Фрагмент страницы:

Значение слова в ситуации заполнения опросного инструмента. Талексика, которая является отправной точкой в беседе психиатра с больным, является конечной точкой в психиатрическом МОИ. Те языковые репрезентации, которые неуверенно используются больными в беседе для квалификации своего самочувствия или предъявляются врачами в качестве стимула для тематического комментария: «я беспокоен», «принимать решения», «раздражителен», «трудно концентрировать внимание», «трудно закончить начатое» –используются в МОИ в функции характеристики или квалификации состояния больного безапелляционно. Далее, не порождая собственного высказывания, больной должен лишь подтвердить или опровергнуть гипотезу составителя МОИ. Таким образом, уже при поверхностном анализе понятно, что в ситуации, когда больной с психической патологией заполнил МОИ, не существует никаких способов прояснить и узнать, какую значимость каждая языковая репрезентация имеет в индивидуальной системе ценностей больного, в представлении больного о своем состоянии, как интерпретировал конкретный больной вопросы МОИ–опросный инструмент отчуждает специалиста от этой клинически значимой информации.
Как же получилось, что в рамках одного институционального дискурса используются настолько противоречащие друг другу коммуникативные стратегии? Мы считаем, что это противоречие не ощущается как таковое, поскольку генезис и использование текста МОИ базируется на двух взаимосвязанных, лингвистически необоснованных представлениях:1) представлении о слове как единице, слитой с конкретным значением;2) представлении о том, что языковая коммуникация обеспечивает точную передачу информации. Рассмотрим их по отдельности.
1) Представление о слове как единице, слитой с конкретным значением.
Традиционно в сфере массовых опросов используется метод сбора языкового материала для анкетного вопроса при помощи бесед с больными – в ходе индивидуальных интервью или интервью в фокус-группах, разной степени структурированности [21,22]. На основании бесед с больными при помощи разнообразных статистических процедур составители МОИ отбирают ярлыки для наименования интересующих параметров-индикаторов исследуемой сферы, например «раздражен», «испытываю панику», и вводят этот ярлык в текст опросника. То есть составители опросных инструментов исходят из того, что слово, использованное в опросном инструменте, значит «то же самое», что слово, которое использовал больной во время сбора языкового материала.

Приведённые строки:

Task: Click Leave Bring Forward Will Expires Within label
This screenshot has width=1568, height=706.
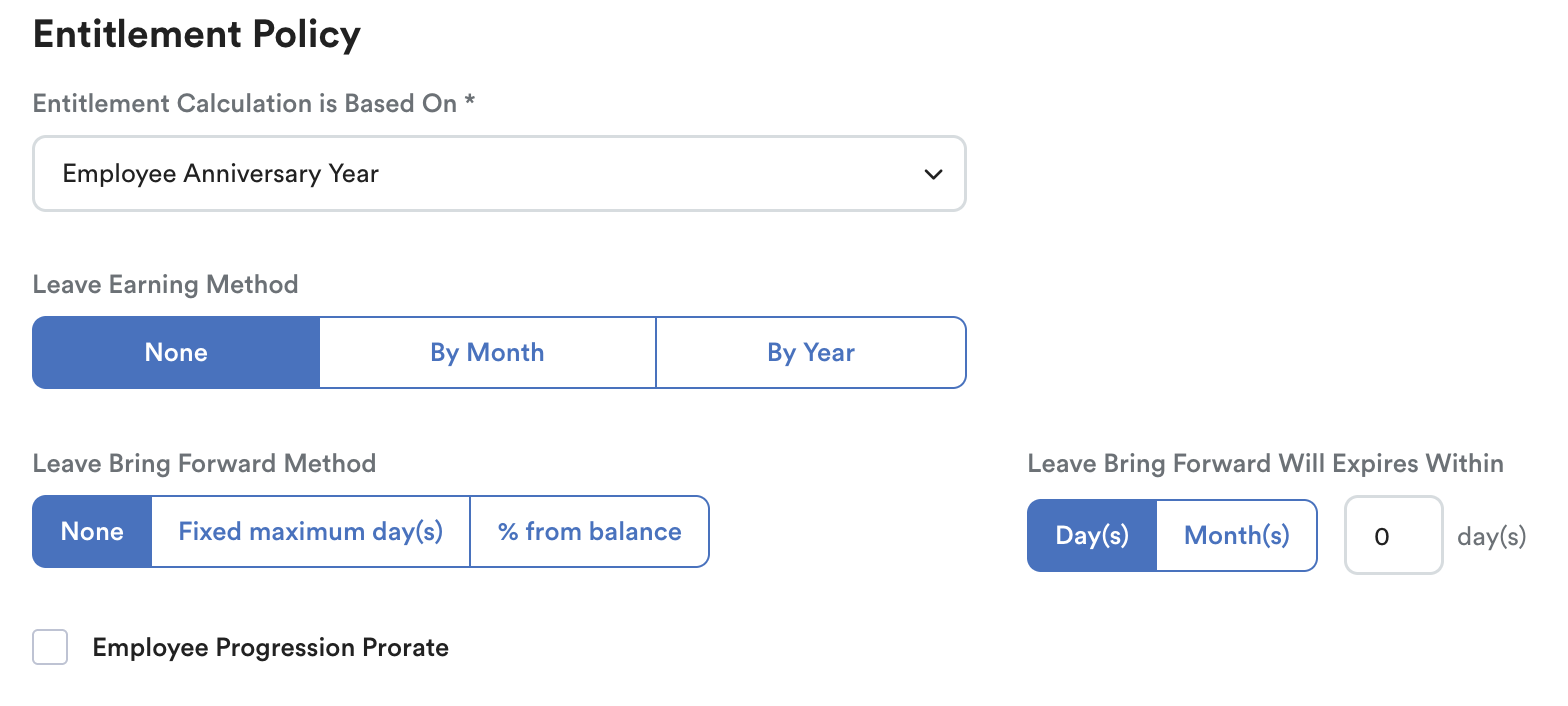Action: 1266,463
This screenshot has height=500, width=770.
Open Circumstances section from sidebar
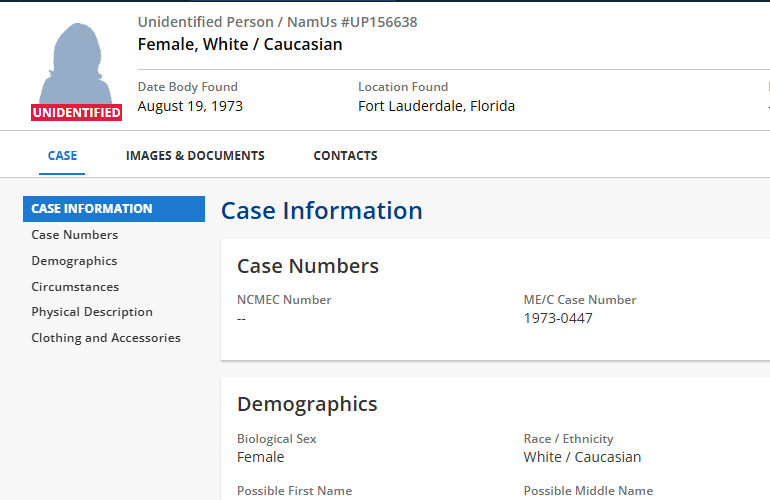[75, 287]
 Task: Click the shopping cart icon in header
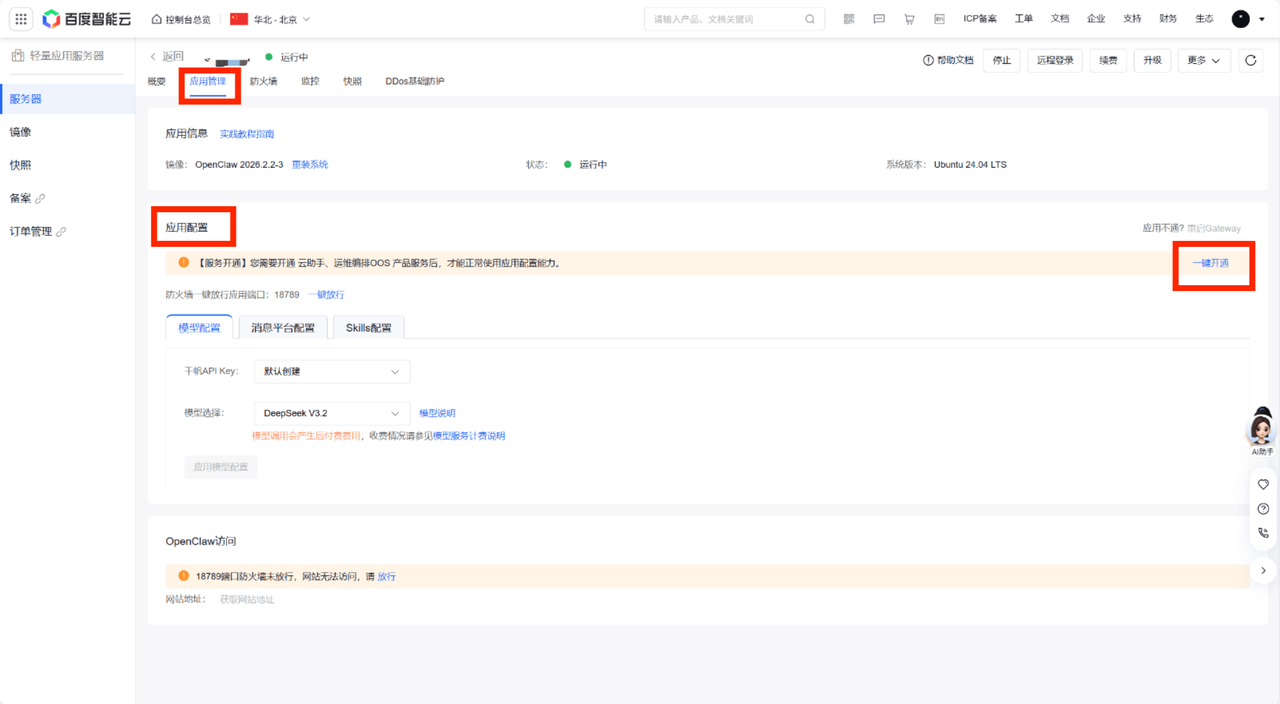[909, 19]
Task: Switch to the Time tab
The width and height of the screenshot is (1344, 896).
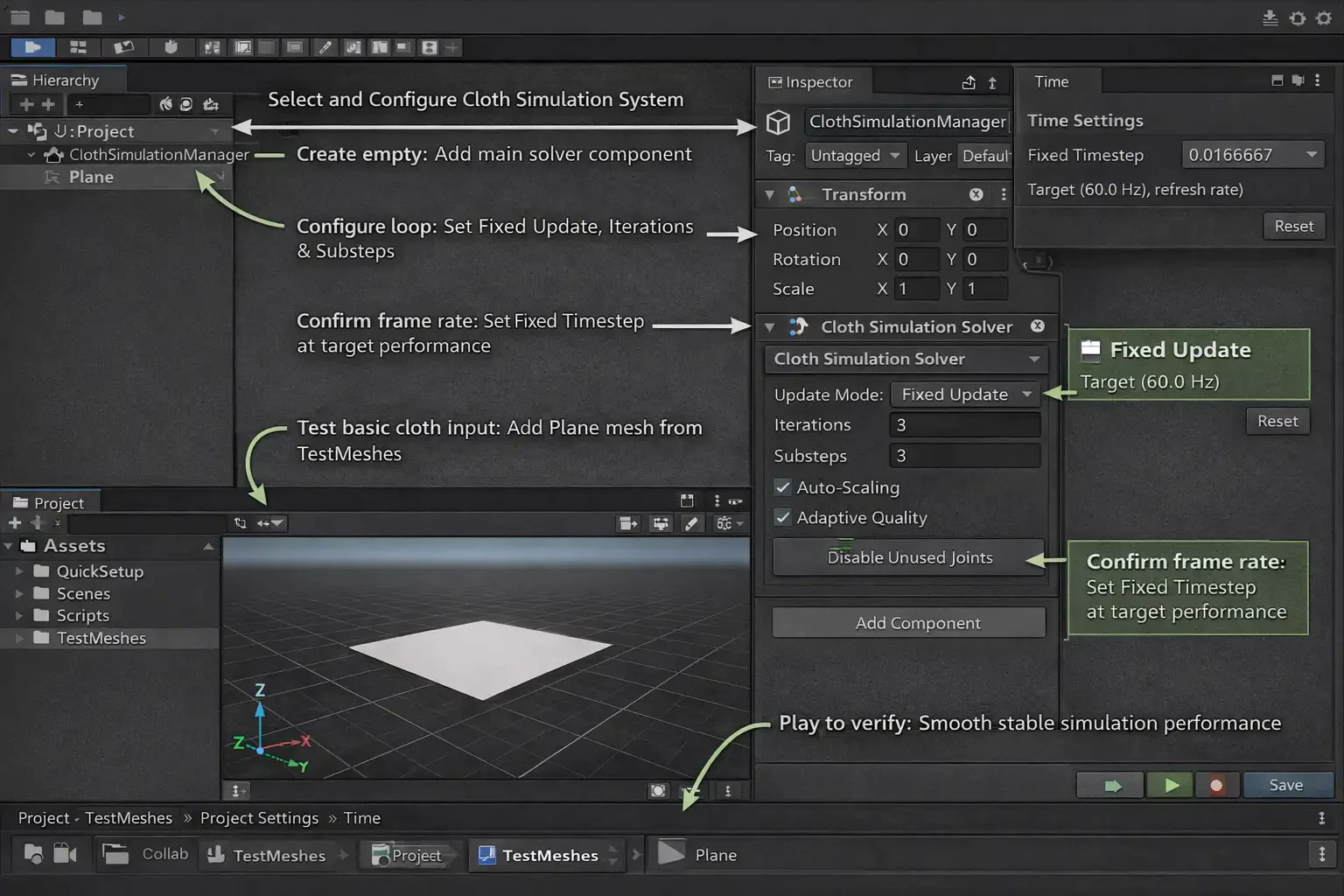Action: click(x=1051, y=81)
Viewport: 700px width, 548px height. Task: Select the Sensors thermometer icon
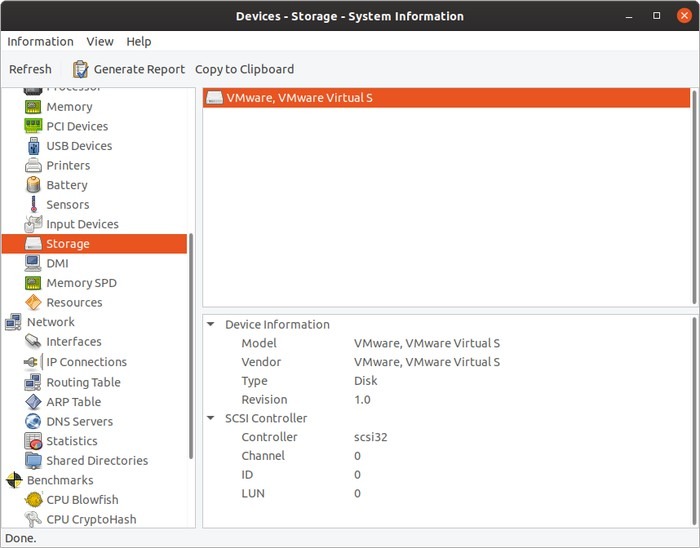tap(33, 204)
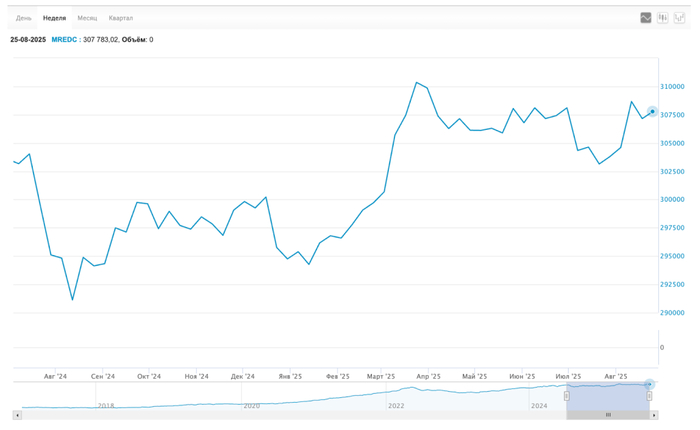Click right range handle in navigator

tap(649, 396)
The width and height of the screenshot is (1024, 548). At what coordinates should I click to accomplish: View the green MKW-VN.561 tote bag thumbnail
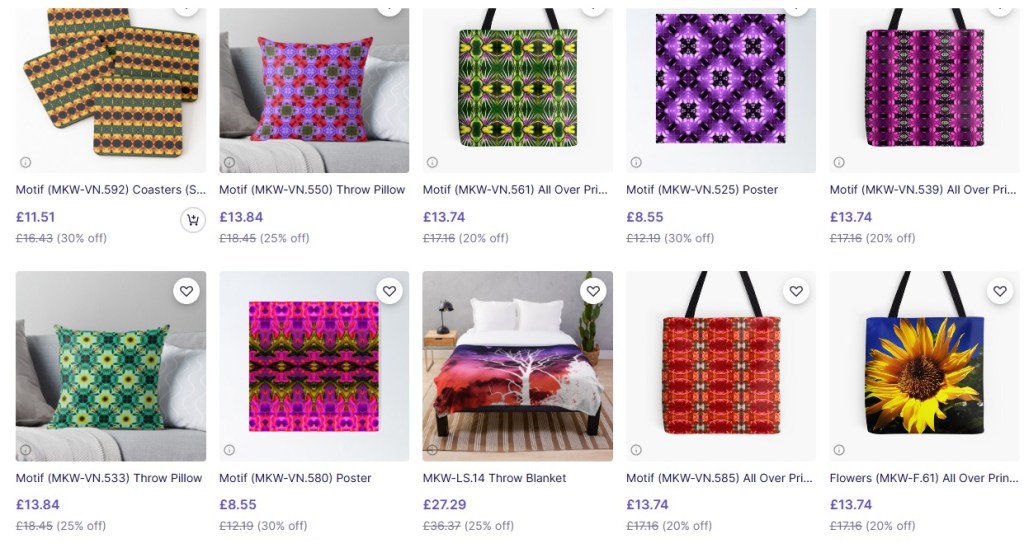pyautogui.click(x=517, y=90)
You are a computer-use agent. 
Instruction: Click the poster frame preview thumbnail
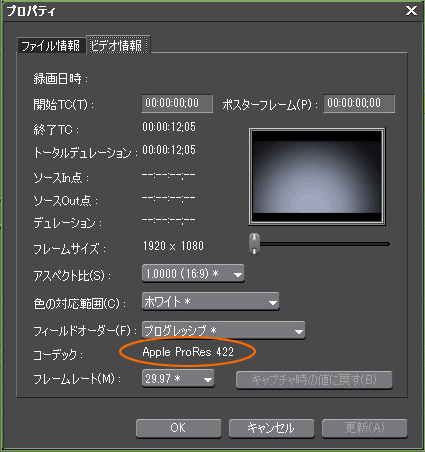tap(317, 176)
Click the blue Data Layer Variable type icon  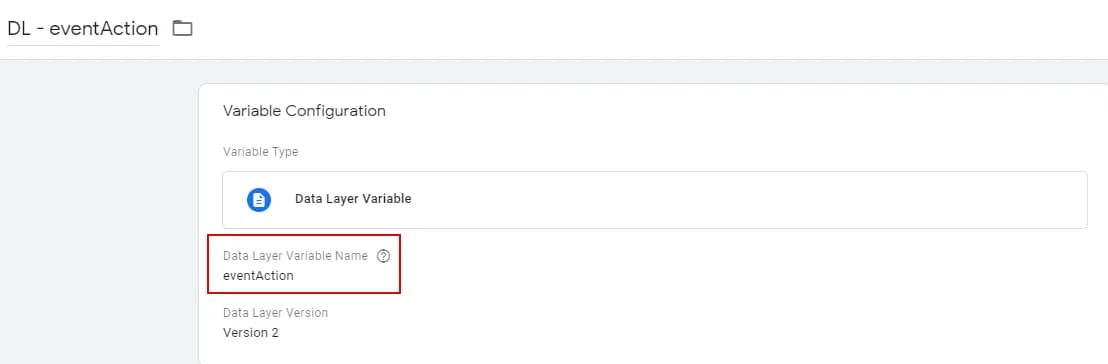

Задания:
1. Определите, согласуются ли с текстом об опросных инструментах в психиатрии утверждения (а), (б) и (в). На каждое ответьте «да» или «нет» и приведите решающие слова текста в точной цитате. (а) При заполнении МОИ больной должен сам построить развёрнутое высказывание о своём состоянии. (б) Языковой материал для анкетного вопроса традиционно собирают в беседах с больными. (в) Противоречие между коммуникативными стратегиями в рамках одного дискурса остро ощущается его участниками.
2. Подхватите текст об опросных инструментах в психиатрии и напишите его продолжение, которое начинается сразу после последнего предложения.
Строки здесь никакой роли не играют.

Ответы по порядку:
1.
(а) Нет: «не порождая собственного высказывания, больной должен лишь подтвердить или опровергнуть гипотезу составителя МОИ».
(б) Да: «Традиционно в сфере массовых опросов используется метод сбора языкового материала для анкетного вопроса при помощи бесед с больными».
(в) Нет: «это противоречие не ощущается как таковое».

2.
Между тем в контексте опросного инструмента слово живет другой жизнью и актуализируется совершенно иначе. Во-первых, у этих слов в МОИ другая функция: они функционируют как стимул для количественной или качественной оценки, а не как стимул для тематической интерпретации. Во-вторых, коммуникативная ситуация анкетирования особым образом их актуализирует. Это демонстрируют как лингвисты, так и специалисты в области демоскопии («surveyresearchers»).Как мы уже видели на примере общения врача с больным, для достижения понимания реципиенту высказывания недостаточно понять только словесное содержание высказывания, ему важно понимать также коммуникативное намерение говорящего. Согласно правилам и условиям заполнения опросного инструмента больным, больной не может спросить врача, что имеется в виду – это нарушило бы единообразие статистической процедуры. В отсутствие собеседника, который мог бы прояснить смысл вопроса, больному остается декодировать смысл стимула, разгадывать значения языковых репрезентаций, опираясь на весь текст МОИ как на вербальный заменитель коммуниканта[23].
Какие же элементы текста МОИ выполняют функцию коммуниканта? Судить о коммуникативном намерении и достраивать смысл стимула респонденту позволяют: порядок вопросов, их расположение относительно друг друга, варианты ответов и порядок вариантов ответов. В случае с психически больными, «достроить» смысл вопроса, естественно, возможно только тогда, когда больной в принципе способен установить связи того или иного конституента текста с другими конституентами текста и с коммуникативным намерением говорящего в рамках общепринятых коммуникативных стратегий.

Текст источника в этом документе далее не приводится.